Gorman and his source might also look at the relationship of village dogs to humans, which is often more complex than simplistic explanations show.

Indeed, among the broad group of free-ranging dogs are those, like dingoes, who are wild animals, but who nonetheless have a continuing relationship with humans. The relationship of dingoes and certain groups of Aborigines, in fact, serves as a model for that of certain wolves and Paleolithic humans.

Gorman’s article reflects the inaccurate assumption that wolves and humans have been enemies from first meeting because wolves pose a real and present danger; thus, to gain access to the human camp and food supply, they had to contain themselves, to become something else.

Humans fear and loathe the Big Bad Wolf, we are told, and humans could bring them into their camps and homes only if they were transformed.That is unlikely because Paleolithic hunters and gatherers were in all likelihood animists who imbued everything in nature with a spirit, a being. They routinely brought animals home and in some numbers if the animal was important in their lives. Wolves were important in locating prey because hunters could follow them by themselves or by following ravens who scavenge wolf kills. Wolf puppies, no matter how we wish to deny it, are cute. What needs to be explored is the way the naturally occurring socialization period in wolves and humans, which allowed for acceptance of the ‘other’ as one of your own ‘tribe,’ was extended considerably.
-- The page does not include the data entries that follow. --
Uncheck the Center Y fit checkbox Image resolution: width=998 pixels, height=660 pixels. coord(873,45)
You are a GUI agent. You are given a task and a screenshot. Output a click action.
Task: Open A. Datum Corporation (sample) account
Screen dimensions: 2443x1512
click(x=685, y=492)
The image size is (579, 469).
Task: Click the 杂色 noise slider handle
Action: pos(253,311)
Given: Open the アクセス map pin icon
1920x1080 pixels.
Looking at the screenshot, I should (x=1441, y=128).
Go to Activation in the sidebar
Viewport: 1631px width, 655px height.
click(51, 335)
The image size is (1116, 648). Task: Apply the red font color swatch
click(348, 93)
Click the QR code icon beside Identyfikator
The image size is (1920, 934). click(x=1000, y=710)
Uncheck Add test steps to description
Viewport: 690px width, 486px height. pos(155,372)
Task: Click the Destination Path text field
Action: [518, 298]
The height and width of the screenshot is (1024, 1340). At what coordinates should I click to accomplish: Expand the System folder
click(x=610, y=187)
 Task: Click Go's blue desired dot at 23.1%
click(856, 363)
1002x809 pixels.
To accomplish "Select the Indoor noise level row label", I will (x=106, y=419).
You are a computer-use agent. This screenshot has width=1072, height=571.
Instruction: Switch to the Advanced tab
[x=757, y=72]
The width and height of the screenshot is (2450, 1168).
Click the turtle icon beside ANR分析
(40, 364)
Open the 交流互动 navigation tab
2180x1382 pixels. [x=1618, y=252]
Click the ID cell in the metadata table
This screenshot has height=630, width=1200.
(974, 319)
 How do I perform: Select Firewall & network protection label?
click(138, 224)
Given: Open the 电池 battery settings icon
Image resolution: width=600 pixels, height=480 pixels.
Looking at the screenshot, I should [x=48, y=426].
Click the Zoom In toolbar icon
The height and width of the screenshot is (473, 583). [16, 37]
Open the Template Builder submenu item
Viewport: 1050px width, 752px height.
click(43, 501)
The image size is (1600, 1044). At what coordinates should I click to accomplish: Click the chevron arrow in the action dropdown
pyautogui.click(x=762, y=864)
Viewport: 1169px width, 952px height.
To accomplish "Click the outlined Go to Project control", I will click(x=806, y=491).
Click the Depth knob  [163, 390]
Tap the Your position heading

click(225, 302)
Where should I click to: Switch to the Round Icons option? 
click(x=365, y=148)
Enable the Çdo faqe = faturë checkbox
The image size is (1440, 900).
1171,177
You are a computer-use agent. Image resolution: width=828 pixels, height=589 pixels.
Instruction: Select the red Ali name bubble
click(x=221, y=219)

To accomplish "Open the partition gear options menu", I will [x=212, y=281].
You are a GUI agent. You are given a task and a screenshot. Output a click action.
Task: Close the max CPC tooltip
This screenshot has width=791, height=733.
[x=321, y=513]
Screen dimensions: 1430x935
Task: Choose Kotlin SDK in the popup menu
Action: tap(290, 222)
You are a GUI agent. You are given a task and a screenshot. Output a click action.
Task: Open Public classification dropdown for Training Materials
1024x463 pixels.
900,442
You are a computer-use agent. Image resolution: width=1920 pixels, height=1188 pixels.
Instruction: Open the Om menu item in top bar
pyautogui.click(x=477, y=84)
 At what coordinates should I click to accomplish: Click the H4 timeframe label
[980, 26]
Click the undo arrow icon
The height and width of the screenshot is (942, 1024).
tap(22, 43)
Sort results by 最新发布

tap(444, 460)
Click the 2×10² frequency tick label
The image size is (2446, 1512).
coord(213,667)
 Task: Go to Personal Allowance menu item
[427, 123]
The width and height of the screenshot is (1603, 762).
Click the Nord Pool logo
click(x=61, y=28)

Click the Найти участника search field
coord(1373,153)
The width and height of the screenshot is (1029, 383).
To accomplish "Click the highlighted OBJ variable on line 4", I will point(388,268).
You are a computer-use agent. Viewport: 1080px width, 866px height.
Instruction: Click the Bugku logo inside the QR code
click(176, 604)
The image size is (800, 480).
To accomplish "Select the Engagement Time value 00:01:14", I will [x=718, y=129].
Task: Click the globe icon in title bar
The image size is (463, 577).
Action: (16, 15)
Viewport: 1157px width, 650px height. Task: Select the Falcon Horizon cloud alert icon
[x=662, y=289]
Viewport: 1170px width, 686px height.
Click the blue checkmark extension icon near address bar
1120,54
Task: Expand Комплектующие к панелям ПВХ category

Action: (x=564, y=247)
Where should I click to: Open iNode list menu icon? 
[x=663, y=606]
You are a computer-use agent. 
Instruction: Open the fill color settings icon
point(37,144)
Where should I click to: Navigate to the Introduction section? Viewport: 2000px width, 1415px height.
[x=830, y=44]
The Austrian ethologist Wolfgang Schleidt has suggested that nursing mothers in the village must have been involved as nursemaids for young puppies. They would in some cases form strong bonds. It is also clear that some adult wolves are more curious and unafraid in approaching and even forming a relationship with humans and unrelated wolves than others. That seems especially true among the Arctic wolves today who follow the migrating herds of caribou in the Arctic. In the Pleistocene migrating herds and wolves trailing would have been more commonplace—think of bison on the Great Plains. Some of these wolves would have stayed in or near camps and reproduced there; others, less accepting, would have wondered off, but in time you might with luck have a group of fellow-travellers. Given the proper mix of isolation and inbreeding in one or more areas and some luck, you might end up with some animals on the extreme end of the socialization scale, allowing for formation of powerful bonds of attachment.

The dog resulted from a dynamic interplay of humans and wolves, two similar animals in so many ways who became reliant on each other.